歌おうぜいえーい

ちかま
·

 声は天が与えたもうた一点ものの楽器なのだそうだ──と高校の音楽の先生がおっしゃっておられたことを覚えている。いや、ここまで大仰な言葉は使っていなかったけど。でも、その楽器を嫌ったとて取り替えるわけにもいかないので、自分の「楽器」のことを好きになれないヒトにとっては結構負担になる言葉なのではないか?とか考えていた。先生だからもちろん「……だから大切にしてね」って言葉で〆ていた気がする。そこははっきりと覚えてはいない。

 そんな前振りをしつつ。自分は我が声のことは嫌っていないタイプである。よく通るし便利だな〜と思う。僕が呼び止めて振り返らなかったファミレス店員はいない、と豪語できるくらいには。あと同性の兄弟と声クッソ似てんな……と思うのが先行して好き嫌いとかになかなかたどりつかない。

 事実として、高校時代は僕が云々というより生徒全員比較的歌が上手かった。校歌三部合唱とかしてたし。というかみんな真面目に歌ってたというのが1番すごいんじゃないかと思う。

 そんな生徒全員の歌唱力を増強した先生だったので、外国語歌曲を歌ったり、普通に発声指導とか……とかく、遊びではない音楽の授業だった。いい思い出と共に、今でも使っている技術である。

 それを使って平日に有給使って行くのはカラオケである。単純に、金曜夜〜祝日休日は料金が高いので平日がチャンスだ。おひとり様万々歳。

 ドリンクバーのお茶などを舐めながらひたすらに歌う。というか歌の練習に行くというのが正しい。いや別にバンドやってるわけでも何かしら歌配信活動をしているわけではないけど。

 みたいな文章を書いてたら、インターネットの友人が「ちかまさん絶対ニコ生とかやってたと思ってた」と宣ったことを唐突に思い出した。思い出すだけで面白い。あの、やってません。やったことないです。曰く「はい〇〇さんこんばんは〜」などの挨拶の言い慣れてる感が異常だったらしい。でもみんなさ、人生で1回はラジオパーソナリティごっことかするでしょ?ねえ?

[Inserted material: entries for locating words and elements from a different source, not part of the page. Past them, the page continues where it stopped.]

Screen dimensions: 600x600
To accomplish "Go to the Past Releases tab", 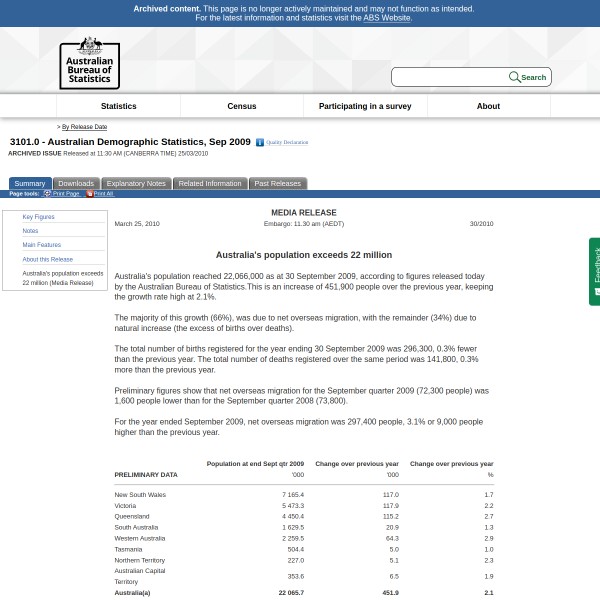I will [x=277, y=184].
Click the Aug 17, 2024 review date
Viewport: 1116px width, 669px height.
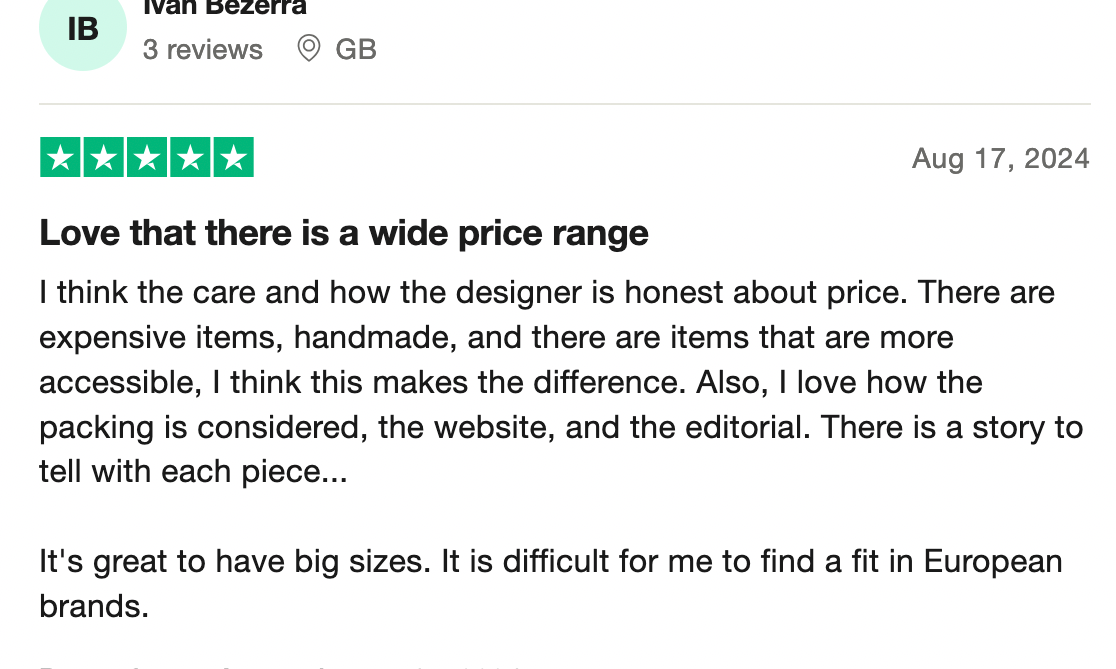click(1001, 158)
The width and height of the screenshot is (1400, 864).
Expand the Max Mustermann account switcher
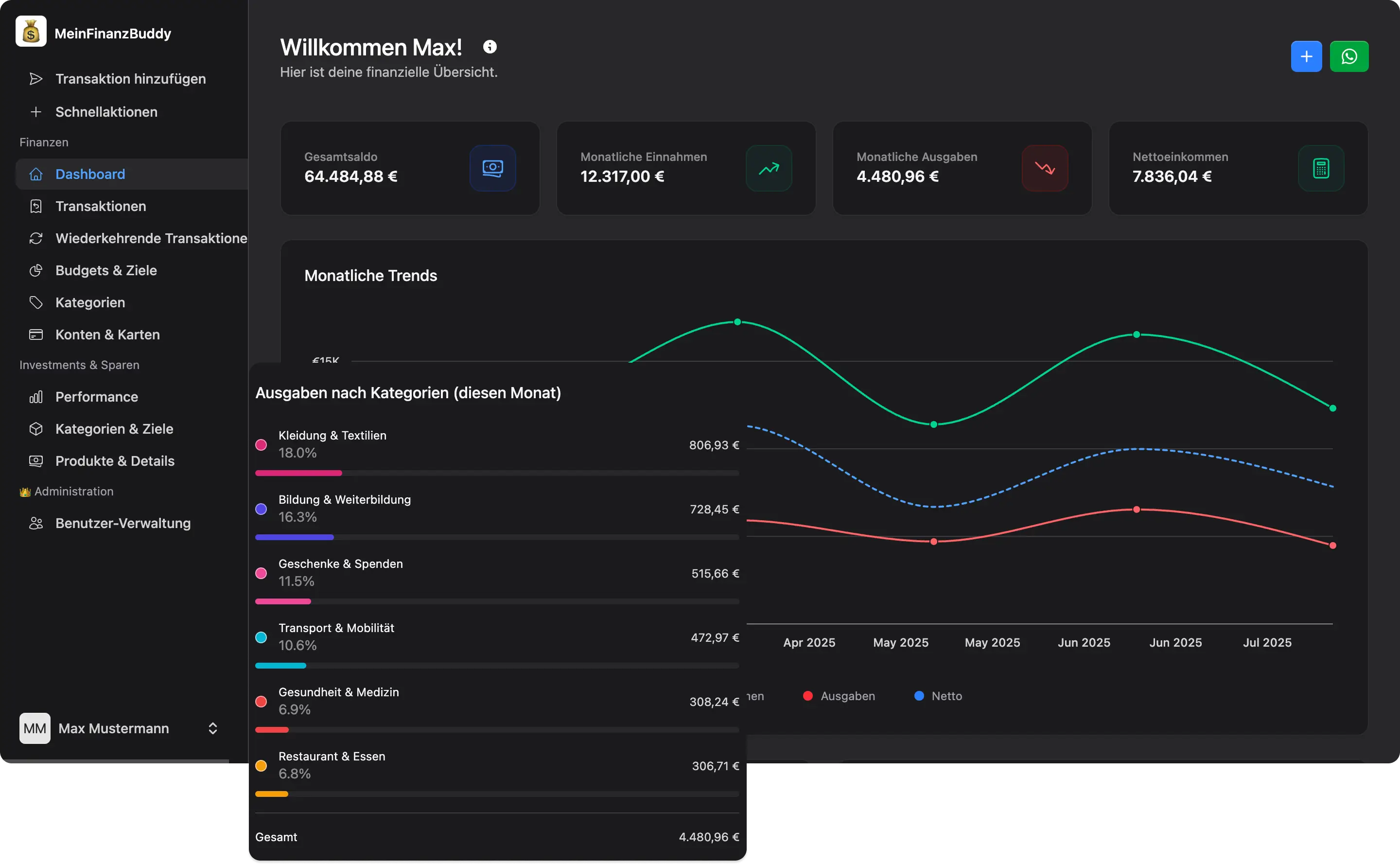[212, 728]
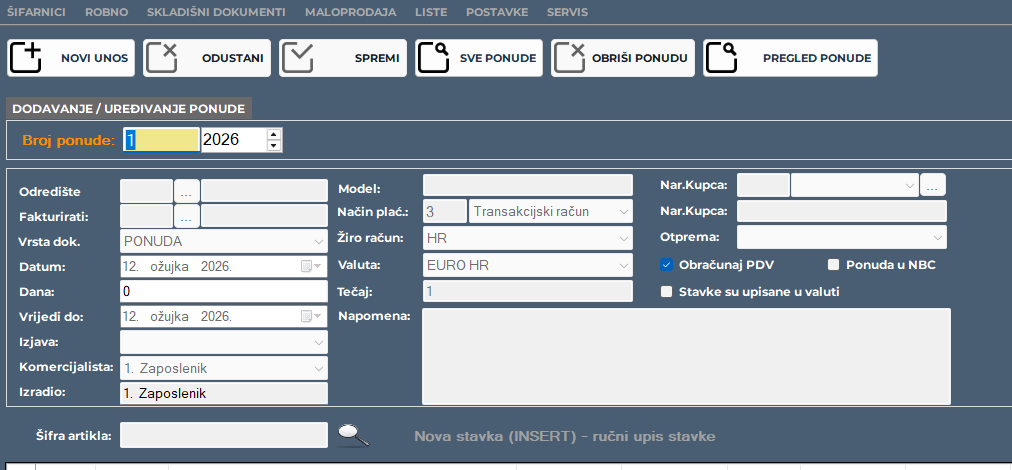This screenshot has height=470, width=1012.
Task: Open the Odredište lookup ellipsis button
Action: coord(187,190)
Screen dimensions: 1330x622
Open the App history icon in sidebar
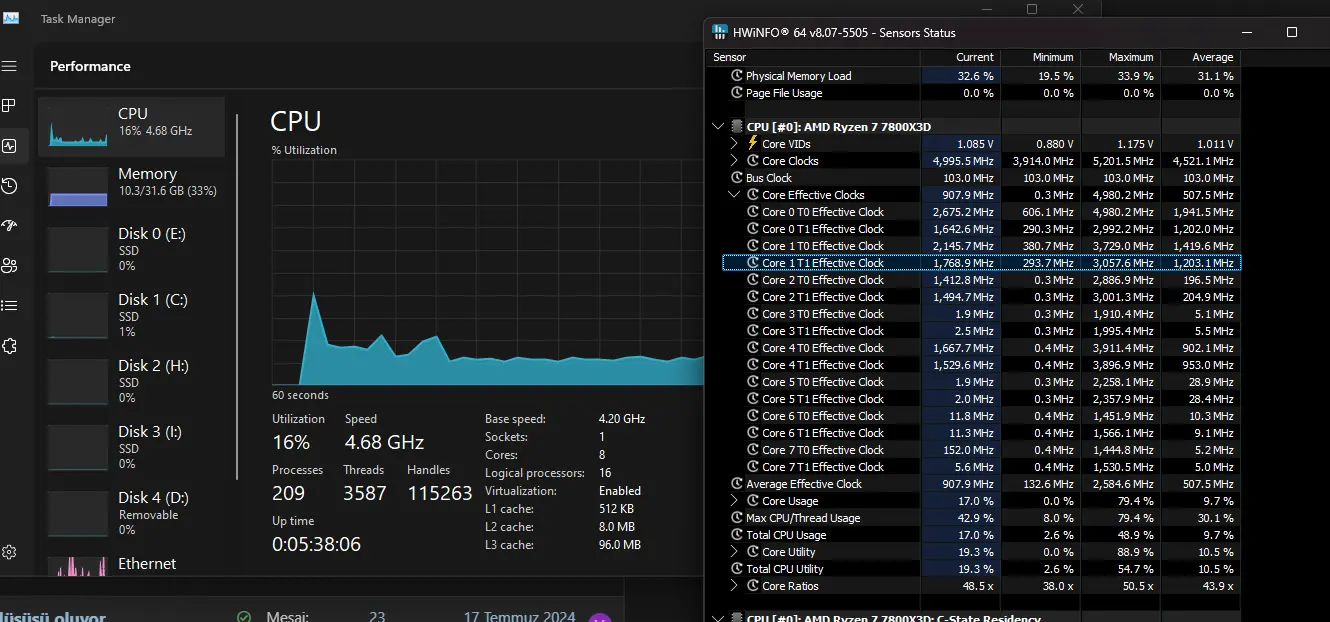(x=10, y=186)
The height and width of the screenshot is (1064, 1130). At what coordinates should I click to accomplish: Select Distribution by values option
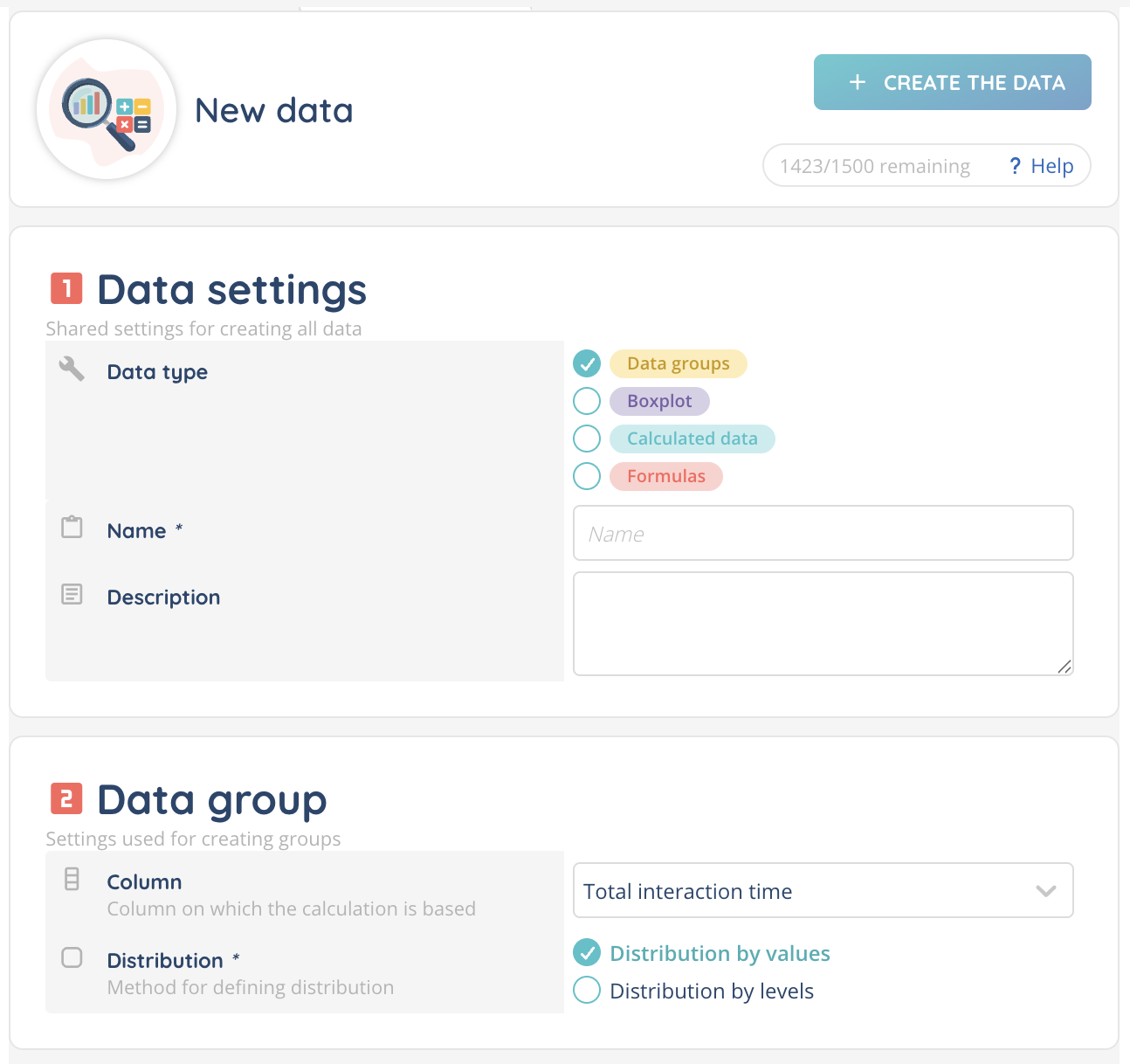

 一人カラオケの話に戻ろう。もちろん練習なので採点を入れて、同じ曲を何度も音外さないように気をつけて。「まあ自分……まあまあ歌が上手いかもしれんな〜その辺に歩いている人より……」と若干以上自惚れながらマイクを握る。

 歌うのは気持ちがいい。上手く歌えれば尚更。歌い方に気を付けるたびに、高校時代のあの広い、でもボロい音楽室を思い出す。